Great. Everyone was always eager to help me and make sure I was comfortable.
What was the most surprising thing you experienced?
At the program: How small the classrooms are
At the accommodations: The volunteer house was mush nicer than I had expected
About the country: I was surprised by how much need there is across Uganda.
What was the most difficult to experience?
At the program: The little kids did not understand that I do not speak Luganda.
At the accommodations: The food was very different from at home
About the country: It was hard to get used to receiving so much attention from the local people.
Any tips for the future volunteers (clothing, donations, weather)
Bring comfortable shoes. Light clothing is best because it is hot. Be polite and keep covered. I found long cotton skirts worked best.
Other things volunteer should know:
Be aware of school holidays if you want to teach.

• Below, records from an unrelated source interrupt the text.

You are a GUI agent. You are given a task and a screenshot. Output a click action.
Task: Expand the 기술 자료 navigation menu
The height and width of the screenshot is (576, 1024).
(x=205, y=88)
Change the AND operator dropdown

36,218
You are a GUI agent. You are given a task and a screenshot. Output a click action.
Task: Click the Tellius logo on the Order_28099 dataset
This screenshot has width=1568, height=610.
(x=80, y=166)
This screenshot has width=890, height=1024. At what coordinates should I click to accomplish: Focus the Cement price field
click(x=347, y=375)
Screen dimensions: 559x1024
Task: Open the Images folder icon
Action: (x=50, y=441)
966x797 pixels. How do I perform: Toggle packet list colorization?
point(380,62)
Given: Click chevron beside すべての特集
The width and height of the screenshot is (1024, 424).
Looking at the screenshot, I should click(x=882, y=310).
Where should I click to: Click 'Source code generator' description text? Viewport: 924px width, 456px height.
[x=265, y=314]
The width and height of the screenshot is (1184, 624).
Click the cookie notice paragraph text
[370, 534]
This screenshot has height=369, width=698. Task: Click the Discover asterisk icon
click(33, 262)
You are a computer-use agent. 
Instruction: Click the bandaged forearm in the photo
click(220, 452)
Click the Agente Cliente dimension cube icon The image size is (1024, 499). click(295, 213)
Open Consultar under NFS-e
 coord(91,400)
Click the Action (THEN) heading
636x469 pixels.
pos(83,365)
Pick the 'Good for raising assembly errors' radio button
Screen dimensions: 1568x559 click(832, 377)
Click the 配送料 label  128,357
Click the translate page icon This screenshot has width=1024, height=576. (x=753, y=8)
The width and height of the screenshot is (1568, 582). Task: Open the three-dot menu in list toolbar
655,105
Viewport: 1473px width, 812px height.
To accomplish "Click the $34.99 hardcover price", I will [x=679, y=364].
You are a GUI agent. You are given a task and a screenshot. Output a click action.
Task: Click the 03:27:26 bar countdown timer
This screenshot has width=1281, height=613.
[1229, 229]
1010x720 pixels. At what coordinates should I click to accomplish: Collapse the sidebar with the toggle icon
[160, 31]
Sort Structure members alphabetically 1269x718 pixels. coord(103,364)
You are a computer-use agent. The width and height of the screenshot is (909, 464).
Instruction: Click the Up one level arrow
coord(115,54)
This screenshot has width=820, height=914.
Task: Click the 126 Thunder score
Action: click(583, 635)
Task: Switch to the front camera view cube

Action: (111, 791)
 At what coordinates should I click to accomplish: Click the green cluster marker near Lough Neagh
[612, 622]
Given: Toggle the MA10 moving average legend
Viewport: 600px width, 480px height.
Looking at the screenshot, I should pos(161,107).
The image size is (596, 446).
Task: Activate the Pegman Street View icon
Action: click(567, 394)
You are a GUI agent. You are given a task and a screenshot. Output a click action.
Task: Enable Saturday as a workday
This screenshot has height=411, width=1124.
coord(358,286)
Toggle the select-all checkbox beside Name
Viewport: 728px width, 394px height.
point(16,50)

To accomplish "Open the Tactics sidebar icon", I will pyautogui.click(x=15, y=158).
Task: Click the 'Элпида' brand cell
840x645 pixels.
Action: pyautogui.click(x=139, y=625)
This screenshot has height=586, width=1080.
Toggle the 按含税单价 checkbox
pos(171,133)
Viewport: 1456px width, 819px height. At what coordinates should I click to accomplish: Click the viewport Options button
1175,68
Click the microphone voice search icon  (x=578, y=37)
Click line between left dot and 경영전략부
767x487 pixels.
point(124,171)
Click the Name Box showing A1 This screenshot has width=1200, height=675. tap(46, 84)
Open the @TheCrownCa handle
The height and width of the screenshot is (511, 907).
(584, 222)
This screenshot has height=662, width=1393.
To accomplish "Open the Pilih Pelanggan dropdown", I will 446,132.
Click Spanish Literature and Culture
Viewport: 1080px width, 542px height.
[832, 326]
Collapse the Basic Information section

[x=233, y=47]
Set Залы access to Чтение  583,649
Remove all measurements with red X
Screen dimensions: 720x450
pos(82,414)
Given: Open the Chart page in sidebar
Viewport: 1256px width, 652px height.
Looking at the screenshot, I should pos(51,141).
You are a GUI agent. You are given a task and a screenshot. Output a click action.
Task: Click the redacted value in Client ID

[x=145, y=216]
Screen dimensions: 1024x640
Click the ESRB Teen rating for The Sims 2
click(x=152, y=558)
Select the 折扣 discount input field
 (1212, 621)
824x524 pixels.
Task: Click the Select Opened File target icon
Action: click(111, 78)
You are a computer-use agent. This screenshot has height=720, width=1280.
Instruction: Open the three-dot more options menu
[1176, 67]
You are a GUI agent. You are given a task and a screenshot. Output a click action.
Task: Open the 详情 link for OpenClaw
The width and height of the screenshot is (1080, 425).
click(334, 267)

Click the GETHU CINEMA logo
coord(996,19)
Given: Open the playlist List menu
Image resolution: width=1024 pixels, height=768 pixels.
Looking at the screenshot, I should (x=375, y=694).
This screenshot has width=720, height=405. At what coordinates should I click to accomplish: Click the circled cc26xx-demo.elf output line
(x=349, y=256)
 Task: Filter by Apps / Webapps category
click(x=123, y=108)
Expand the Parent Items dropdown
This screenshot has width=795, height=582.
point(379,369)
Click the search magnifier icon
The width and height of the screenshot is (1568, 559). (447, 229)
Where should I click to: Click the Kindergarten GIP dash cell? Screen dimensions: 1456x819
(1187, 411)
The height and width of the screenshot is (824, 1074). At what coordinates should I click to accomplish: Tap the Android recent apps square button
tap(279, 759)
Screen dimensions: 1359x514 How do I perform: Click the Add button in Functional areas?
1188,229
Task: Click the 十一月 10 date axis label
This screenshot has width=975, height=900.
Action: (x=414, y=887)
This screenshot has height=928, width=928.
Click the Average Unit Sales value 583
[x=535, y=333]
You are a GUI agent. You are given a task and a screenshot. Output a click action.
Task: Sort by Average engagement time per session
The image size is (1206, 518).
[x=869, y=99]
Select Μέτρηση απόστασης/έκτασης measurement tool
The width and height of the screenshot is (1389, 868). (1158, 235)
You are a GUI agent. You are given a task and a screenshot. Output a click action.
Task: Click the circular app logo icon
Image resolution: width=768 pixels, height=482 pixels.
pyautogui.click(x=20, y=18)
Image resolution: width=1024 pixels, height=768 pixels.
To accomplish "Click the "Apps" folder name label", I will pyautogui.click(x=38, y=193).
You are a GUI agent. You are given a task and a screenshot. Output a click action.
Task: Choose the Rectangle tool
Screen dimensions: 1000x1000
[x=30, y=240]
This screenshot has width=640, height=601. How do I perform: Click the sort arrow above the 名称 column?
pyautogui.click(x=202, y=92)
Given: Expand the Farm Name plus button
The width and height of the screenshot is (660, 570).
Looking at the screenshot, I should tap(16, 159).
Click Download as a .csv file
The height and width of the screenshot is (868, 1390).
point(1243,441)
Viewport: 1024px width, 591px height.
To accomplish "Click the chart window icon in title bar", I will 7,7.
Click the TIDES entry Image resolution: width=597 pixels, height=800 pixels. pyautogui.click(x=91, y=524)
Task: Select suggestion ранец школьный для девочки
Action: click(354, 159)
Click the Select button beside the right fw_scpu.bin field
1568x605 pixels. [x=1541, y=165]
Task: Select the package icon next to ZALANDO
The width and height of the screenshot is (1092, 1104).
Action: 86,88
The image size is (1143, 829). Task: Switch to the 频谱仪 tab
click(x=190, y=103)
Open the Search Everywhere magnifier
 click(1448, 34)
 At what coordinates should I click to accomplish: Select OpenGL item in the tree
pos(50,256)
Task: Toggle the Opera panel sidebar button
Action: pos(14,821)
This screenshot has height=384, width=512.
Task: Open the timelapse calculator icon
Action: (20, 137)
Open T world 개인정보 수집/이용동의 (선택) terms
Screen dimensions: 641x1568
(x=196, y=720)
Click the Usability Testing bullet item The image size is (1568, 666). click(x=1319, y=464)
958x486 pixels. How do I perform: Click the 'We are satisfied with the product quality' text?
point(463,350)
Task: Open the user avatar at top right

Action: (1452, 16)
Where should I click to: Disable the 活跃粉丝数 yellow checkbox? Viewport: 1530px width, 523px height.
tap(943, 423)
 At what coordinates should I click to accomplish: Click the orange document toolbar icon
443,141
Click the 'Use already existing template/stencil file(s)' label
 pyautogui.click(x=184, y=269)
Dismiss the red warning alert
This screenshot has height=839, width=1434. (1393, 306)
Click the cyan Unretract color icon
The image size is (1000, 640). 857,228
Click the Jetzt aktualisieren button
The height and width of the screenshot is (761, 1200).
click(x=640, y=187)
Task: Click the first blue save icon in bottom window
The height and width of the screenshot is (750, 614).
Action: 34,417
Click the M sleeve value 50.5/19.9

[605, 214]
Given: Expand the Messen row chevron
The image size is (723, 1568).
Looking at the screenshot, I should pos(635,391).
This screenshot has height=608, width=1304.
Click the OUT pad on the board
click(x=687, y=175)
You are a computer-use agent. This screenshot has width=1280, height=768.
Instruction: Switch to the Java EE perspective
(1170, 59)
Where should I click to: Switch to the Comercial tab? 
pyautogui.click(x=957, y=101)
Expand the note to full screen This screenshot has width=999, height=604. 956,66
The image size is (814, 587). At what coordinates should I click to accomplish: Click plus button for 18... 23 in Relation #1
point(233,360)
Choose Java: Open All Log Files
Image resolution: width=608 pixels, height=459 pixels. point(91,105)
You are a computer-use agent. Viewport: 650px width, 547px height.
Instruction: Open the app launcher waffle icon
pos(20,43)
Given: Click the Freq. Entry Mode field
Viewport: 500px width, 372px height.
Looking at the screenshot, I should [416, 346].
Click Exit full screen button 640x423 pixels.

The sun is brutal and it is easy to get very burnt without realizing.
My three weeks in Uganda were fantastic. When the school closed I was able to get involved in many other community programs like the woman's sewing club. Uganda is a beautiful country with a fascinating culture you will learn so much about both the country and yourself during your time. It really was a wonderful experience.
How would you describe your accommodations, meals and security:
Everything was wonderful. The staff worked hard to make sure I was happy and comfortable during my stay here.
What was the favorite memory of this trip?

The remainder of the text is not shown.